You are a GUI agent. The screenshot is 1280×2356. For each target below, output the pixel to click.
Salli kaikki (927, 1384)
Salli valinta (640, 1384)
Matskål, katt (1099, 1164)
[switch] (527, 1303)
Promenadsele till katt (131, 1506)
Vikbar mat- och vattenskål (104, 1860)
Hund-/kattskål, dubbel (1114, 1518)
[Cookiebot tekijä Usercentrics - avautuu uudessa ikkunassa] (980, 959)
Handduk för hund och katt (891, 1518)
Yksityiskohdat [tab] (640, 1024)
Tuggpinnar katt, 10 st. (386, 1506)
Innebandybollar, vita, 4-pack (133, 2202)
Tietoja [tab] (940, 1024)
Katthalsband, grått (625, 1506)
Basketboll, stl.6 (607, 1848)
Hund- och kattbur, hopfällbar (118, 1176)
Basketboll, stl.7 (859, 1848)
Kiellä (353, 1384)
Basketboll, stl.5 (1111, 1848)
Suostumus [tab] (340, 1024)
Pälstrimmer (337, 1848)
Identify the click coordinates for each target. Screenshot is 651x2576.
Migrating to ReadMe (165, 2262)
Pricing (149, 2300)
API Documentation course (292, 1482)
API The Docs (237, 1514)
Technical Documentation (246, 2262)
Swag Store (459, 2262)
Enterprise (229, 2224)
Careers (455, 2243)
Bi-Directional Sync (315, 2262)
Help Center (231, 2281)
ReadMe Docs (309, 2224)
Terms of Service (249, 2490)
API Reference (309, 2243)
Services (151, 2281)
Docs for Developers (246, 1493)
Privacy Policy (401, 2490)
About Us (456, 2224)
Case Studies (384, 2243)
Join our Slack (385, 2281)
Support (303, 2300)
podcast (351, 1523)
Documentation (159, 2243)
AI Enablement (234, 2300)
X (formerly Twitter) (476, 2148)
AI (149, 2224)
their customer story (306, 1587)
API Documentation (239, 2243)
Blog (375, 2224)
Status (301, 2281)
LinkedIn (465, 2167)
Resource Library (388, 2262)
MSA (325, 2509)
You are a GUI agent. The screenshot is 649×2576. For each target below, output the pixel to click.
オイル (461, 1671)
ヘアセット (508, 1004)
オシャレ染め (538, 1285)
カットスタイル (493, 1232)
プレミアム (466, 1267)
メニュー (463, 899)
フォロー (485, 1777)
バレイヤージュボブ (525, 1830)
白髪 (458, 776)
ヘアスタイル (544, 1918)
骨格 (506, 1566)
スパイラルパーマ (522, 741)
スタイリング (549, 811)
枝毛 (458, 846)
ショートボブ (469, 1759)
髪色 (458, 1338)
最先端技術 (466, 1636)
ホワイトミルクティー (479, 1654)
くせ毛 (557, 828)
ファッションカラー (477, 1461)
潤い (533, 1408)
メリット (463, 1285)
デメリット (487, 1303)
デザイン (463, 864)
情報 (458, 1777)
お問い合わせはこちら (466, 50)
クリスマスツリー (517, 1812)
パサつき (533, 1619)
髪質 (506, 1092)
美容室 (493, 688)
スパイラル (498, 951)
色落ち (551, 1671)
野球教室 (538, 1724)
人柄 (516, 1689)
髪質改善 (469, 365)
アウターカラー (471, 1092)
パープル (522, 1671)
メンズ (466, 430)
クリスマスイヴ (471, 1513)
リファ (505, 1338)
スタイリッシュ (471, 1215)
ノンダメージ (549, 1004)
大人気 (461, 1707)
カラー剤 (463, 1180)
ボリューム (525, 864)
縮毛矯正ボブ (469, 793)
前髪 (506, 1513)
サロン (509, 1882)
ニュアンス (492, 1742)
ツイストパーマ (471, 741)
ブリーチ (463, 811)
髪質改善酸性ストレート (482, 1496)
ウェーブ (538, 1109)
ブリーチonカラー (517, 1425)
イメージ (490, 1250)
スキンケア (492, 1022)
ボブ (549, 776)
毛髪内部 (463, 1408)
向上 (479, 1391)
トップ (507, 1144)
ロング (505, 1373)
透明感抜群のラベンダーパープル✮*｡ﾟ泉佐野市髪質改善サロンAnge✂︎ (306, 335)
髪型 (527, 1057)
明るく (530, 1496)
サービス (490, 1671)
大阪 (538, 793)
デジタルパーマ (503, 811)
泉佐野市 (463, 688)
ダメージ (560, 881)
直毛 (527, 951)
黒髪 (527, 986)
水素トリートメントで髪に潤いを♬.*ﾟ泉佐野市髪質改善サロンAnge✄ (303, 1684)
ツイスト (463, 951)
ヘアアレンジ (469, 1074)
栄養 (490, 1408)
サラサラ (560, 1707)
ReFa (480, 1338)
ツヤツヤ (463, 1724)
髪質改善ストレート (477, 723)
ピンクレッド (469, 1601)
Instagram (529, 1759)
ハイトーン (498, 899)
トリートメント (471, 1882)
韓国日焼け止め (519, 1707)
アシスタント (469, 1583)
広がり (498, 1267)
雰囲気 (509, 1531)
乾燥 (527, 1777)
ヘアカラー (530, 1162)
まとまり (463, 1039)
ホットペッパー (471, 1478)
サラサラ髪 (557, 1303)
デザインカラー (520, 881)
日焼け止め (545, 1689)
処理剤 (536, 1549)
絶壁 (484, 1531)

========================================

REQUIRED WORK - Count the lines in these records that hold the string "Basketboll". Only the number is wanted.

ANSWER TO THIS EXERCISE - 3